• [Text section]:
New book: ‘Communists and Labour: The National Left-Wing Movement 1925-1929’ by Lawrence Parker (with extract)

Lawrence Parker, author of The Kick Inside: Revolutionary Opposition in the CPGB, 1945-1991, has published a new book, Communists and Labour: The National Left-Wing Movement 1925-1929.

The National Left-Wing Movement (NLWM), set up by the Communist Party of Great Britain (CPGB) in 1925–26 to pull the Labour Party rank and file towards Communist politics, was one in which Marxists worked in a largely open fashion to promote specific programmatic principles.

This publication sheds new light on how the early CPGB approached its work inside the Labour Party and points to a more variegated picture of the CPGB in the mid-to-late 1920s as still capable of producing rational and principled responses to the class struggle — albeit, in the case of the NLWM, partially flawed and unsuccessful ones.

The NLWM had another goal forced upon it of protecting Communists and their sympathisers from a Labour leadership intent on expelling and disaffiliating such elements in a pursuit of respectability. This monograph seeks to qualitatively measure the impact of that disaffiliation process on the CPGB, the NLWM and Labour sympathisers.

You can order the book here. Below is an extract from the book’s introduction.

• [Supplied information]:
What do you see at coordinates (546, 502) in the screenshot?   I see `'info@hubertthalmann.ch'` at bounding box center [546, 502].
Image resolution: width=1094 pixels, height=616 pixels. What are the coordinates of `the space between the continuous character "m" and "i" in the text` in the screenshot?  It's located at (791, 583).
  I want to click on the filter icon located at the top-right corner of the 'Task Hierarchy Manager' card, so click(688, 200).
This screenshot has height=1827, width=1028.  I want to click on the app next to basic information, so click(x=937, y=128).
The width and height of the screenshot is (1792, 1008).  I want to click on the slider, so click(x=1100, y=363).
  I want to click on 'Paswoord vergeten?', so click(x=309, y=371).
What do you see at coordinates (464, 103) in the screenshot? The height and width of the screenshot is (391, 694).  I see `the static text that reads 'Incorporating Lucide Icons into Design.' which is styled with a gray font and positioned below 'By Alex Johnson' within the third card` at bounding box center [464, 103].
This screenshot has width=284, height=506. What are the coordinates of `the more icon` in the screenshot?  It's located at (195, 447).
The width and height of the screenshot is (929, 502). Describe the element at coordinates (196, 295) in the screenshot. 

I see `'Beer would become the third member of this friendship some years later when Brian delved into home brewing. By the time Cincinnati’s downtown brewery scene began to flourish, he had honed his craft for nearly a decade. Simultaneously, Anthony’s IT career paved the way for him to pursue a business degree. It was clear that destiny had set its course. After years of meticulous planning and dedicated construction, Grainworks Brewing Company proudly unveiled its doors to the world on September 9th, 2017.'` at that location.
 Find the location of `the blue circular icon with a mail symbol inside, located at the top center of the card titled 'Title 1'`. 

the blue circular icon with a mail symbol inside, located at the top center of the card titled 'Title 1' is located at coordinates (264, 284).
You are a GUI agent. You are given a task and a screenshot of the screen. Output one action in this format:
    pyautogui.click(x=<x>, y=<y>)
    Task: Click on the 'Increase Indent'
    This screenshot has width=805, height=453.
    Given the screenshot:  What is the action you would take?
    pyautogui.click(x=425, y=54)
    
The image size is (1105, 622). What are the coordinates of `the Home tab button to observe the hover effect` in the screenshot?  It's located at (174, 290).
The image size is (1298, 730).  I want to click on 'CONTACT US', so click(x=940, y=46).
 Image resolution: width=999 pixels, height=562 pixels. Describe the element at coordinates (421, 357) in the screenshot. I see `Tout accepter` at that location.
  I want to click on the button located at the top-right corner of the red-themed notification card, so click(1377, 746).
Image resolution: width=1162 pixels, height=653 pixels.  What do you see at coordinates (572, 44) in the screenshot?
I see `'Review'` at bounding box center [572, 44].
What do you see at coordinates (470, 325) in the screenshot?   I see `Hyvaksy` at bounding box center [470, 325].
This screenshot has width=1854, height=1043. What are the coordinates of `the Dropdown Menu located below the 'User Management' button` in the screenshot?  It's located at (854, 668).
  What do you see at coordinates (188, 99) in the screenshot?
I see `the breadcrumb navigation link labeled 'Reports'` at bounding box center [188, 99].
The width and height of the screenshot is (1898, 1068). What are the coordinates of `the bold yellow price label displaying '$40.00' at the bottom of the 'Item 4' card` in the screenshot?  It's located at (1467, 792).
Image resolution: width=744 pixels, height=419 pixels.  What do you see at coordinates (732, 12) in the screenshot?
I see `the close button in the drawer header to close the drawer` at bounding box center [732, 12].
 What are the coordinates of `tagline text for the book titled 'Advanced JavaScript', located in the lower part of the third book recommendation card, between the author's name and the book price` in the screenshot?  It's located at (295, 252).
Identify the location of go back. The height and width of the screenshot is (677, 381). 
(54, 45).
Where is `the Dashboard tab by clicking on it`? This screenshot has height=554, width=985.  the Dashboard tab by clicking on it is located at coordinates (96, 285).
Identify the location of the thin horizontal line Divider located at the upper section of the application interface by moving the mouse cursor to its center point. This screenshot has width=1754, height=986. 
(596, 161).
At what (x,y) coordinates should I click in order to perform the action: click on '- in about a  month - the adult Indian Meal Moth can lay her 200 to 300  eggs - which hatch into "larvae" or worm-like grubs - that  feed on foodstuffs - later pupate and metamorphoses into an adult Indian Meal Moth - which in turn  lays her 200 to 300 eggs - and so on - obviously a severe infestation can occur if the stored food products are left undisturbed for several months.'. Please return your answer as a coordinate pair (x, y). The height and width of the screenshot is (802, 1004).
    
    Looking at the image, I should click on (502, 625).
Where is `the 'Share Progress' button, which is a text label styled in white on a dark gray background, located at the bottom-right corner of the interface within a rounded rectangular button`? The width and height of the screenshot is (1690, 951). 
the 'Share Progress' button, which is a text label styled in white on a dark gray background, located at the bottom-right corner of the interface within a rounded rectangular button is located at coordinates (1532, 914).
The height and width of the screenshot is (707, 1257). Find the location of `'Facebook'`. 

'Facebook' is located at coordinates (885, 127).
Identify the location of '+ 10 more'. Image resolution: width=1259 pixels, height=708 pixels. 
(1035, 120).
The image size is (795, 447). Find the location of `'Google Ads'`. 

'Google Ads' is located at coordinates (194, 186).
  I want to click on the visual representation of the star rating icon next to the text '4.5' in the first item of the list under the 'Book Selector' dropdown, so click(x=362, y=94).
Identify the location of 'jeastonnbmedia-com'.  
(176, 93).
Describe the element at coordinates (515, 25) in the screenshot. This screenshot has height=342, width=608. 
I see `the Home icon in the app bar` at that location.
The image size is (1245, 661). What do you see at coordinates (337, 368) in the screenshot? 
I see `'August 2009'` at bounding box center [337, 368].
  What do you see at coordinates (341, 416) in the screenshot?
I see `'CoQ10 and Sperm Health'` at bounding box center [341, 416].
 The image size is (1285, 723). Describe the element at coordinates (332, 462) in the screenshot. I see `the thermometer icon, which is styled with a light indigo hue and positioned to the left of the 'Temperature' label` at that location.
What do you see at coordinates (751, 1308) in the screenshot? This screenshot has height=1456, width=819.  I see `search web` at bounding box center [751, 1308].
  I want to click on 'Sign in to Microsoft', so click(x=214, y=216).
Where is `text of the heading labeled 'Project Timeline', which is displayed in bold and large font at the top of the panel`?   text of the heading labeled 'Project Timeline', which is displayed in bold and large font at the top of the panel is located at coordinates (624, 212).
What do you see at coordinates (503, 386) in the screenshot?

• [Given instruction]:
Continue the announcement of the book on the National Left-Wing Movement, starting after its last sentence above.

• [Response below]:
vaughan and co 1928

Members of the disaffiliated Bethnal Green Trades Council and Labour Party in 1928. Joe Vaughan, Britain’s first CPGB mayor, is front-centre

The National Left-Wing Movement (NLWM), an oppositional force inside the Labour Party in the mid-to-late 1920s, designed to pull rank-and-file Labour members towards the politics of the Communist Party of Great Britain (CPGB), has the status of a relative historical curio. In the ever-expanding literature on the CPGB, the NLWM has received only cursory treatment.

This ‘novelty-item’ status is probably a reflection of the ‘grander’ historical events surrounding the NLWM in the trajectory of the 1920s CPGB. If people know anything about the CPGB in this era, they know of Lenin’s ‘hanged-man’ advice on affiliation to the Labour Party;the party’s role in the General Strike of 1926; and its adoption of disastrous sectarian tactics in the late 1920s.Compared to this, the NLWM is a relative blind spot.

The CPGB itself evinced very little understanding of the NLWM up to its dissolution in 1991. In one historian’s words, the Comintern’s seventh congress of 1935, which saw the popular front take centre stage in world Communist politics, came to be seen by CPGB members as a “foundation congress”.[1] This creates instant problems for the reception of formations such as the NLWM, which was constructed around the pursuit of a process of differentiation with a more ideologically diffuse Labour left, whereas later CPGB approaches to this constituency were hedged around with more modest ideas of adaptation and accommodation — the popular front being the exemplar of such tactics.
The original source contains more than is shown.